“This is a very important step, and it’s exciting to be part of this overarching project that involves other Danish universities and so many Danish companies!” says Meike Janssen, Associate Professor at the Department of Management, Society and Communication at CBS.
She is one of the coordinators and researchers involved in PlantPro – a new green research project that intends to scrutinize how Denmark can strengthen and disseminate the transition towards more plant-based diets, less food waste and green innovative food production that can support the development in a sustainable direction.
In other words: The hope is to put Denmark on the green world map.
Besides the three Danish universities, leading companies, retailers and organizations such as Natutli’, Beyond Coffee, Rema1000, Circular Food Technology, Dansk Vegetarisk Forening and Plantebranchen have joined the collaboration.
And according to Meike Janssen, the collaboration may be fruitful for more than just the food sector, our health and the environment. It can also be an advantageous adventure for the universities involved.

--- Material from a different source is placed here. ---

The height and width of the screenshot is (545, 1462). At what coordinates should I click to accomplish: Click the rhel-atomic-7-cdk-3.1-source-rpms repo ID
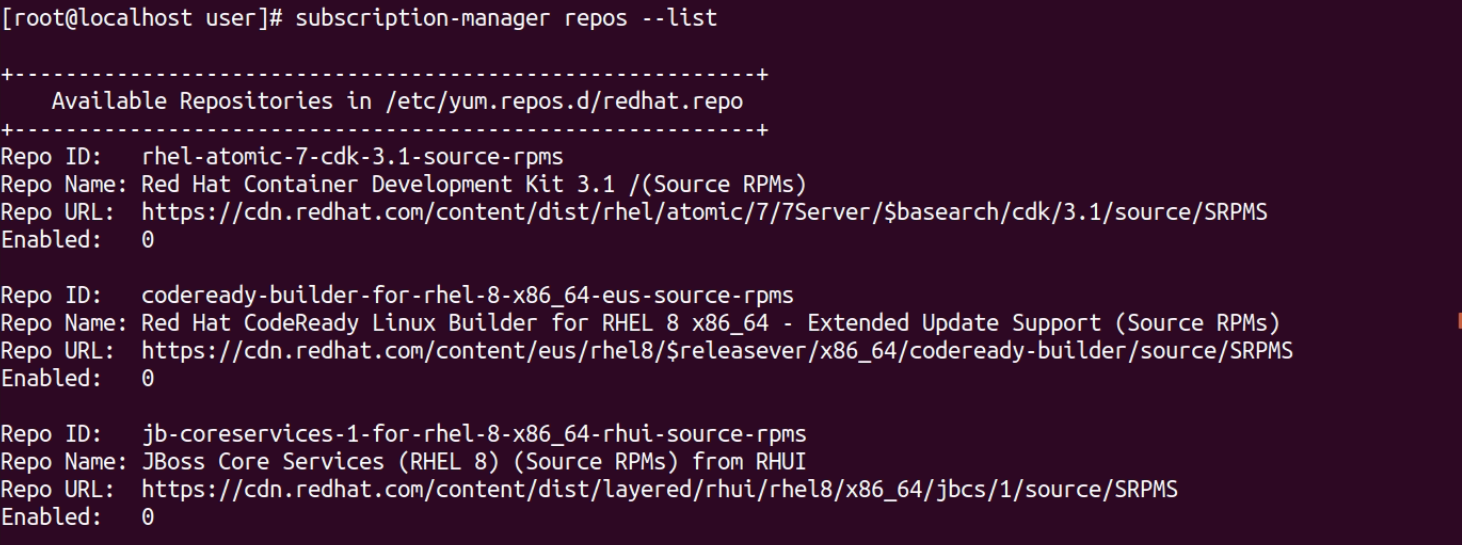(353, 157)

Plant-based food across different lifestyle groups
The research project, Meike Janssen explains, consists of three building blocks in which the three universities and their industry partners collaborate closely together:
“In the first block, we aim to identify which key success factors shape societal transitions and the industry within the food sector as well as other related sectors in Denmark and abroad,” she says adding:
“In the second block, we aim to map consumer behaviors and factors that drive acceptance and consumption of plant-based food across different lifestyle groups. This is also the building block where we will analyze the environmental impact of plant-based foods.”
“And, finally, in the last block, we want to assess the impact of actions in order to nudge, inform and motivate behavioral change among consumers in different public and private food choice contexts – whether it is within catering or among retailers and canteens.”
Over the course of working with these three building blocks, Meike Janssen explains, CBS will take the lead in different concrete areas.
Experimental lab and field studies
“CBS will be analyzing successful societal green transitions in other areas of sustainable food-consumption than the plant-based food industry – such as organic foods or different food waste initiatives. Thereby, we can outline development paths, understand how behavioral change is impacted and identify what makes societies change towards green and sustainable solutions,” she says and continues:
“We will also explore what determines acceptance and behavior with regard to plant-based food across different consumer lifestyle groups. This will be achieved through a survey among 4,000 members of DVF, customers of Simple Feast and their partners, and subscribers to the App Eachthing. This will be compared to a survey among a Danish population sample of 1,000 people.”
“And last, but definitely not least, we will conduct two experimental lab and field studies in Food Innovation House and REMA 1000 supermarkets that measure the effects of point-of-sale instruments – that is shelf placement, communication and product labeling of plant-based food products,” she says.
But in order for the whole project to succeed, Meike Janssen adds, the three universities will each combine their distinctive strengths to create greater synergy. And that is something that might actually be of advantage to CBS.
Plant-based collaborations and benefits
In recent years, CBS has joined a long row of collaborations as well as initiating several research sustainability projects. And with PlantPro as the latest addition, whole new perspectives will be put into play.
“The research project is unique because of the extensive collaboration between practitioners and researchers,” Meike Janssen says and explains:
“Many important companies and organizations from the plant-based food industry are onboard. They can provide us researchers with information that enables us to tailor a research design that fits the world where they operate. On the other hand, we’ll be able to fill in knowledge gaps related to the industry that might be useful to the industry players.”
But the internal collaborations among the universities might also benefit CBS.
“Whereas Aarhus University and the University of Copenhagen both have whole faculties and departments dedicated to food sciences, CBS is not distinctly specialized within this field as a business university,” Meike Janssen says and continues:
“However, we do have researchers who are experts at food consumption and the food sector. And so, by collaborating with other universities and industry players, we might all learn something from each other.”
But, at the end of the day, the most important benefits of PlantPro will hopefully be the findings that can strengthen the Danish plant-based industry and fuel an efficient green consumer behavior transition towards more plant-rich diets and less food waste. At least if you ask Meike Janssen.
“The food sector is very important for Denmark as a whole. It has an influence on our daily lives, jobs and business opportunities, several industries, society and the environment,” she says.
“Therefore, transforming into more climate-friendly ways of production is an urgent matter. And I believe that with this project, we will be able to contribute important findings that can advance this process.”